Recent advancements in object shape completion have enabled impressive object reconstructions using only visual input. However, due to self-occlusion, the reconstructions have high uncertainty in the occluded object parts, which negatively impacts the performance of downstream robotic tasks such as grasping. In this work, we propose an active visuo-haptic shape completion method called Act-VH that actively computes where to touch the objects based on the reconstruction uncertainty. Act-VH reconstructs objects from point clouds and calculates the reconstruction uncertainty using IGR, a recent state-of-the-art implicit surface deep neural network.

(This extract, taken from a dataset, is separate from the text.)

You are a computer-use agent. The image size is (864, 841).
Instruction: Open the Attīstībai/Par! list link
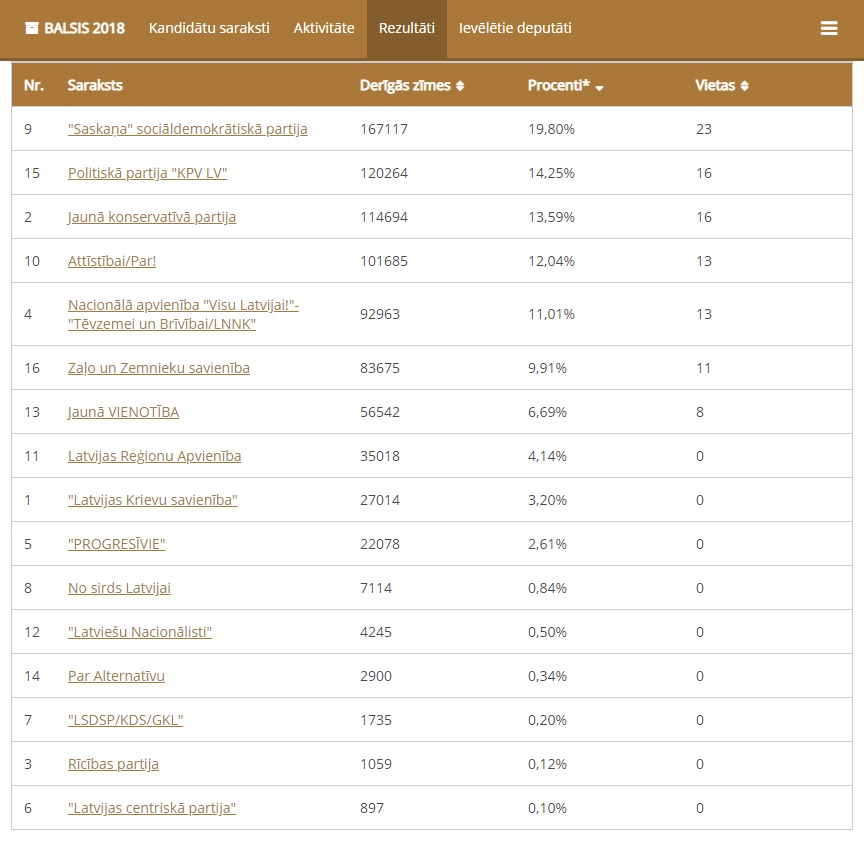pyautogui.click(x=112, y=261)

We experimentally evaluate the reconstruction accuracy of Act-VH against five baselines in simulation and in the real world. We also propose a new simulation environment for this purpose. The results show that Act-VH outperforms all baselines and that an uncertainty-driven haptic exploration policy leads to higher reconstruction accuracy than a random policy and a policy driven by Gaussian Process Implicit Surfaces. As a final experiment, we evaluate Act-VH and the best reconstruction baseline on grasping 10 novel objects. The results show that Act-VH reaches a significantly higher grasp success rate than the baseline on all objects. Together, this work opens up the door for using active visuo-haptic shape completion in more complex cluttered scenes.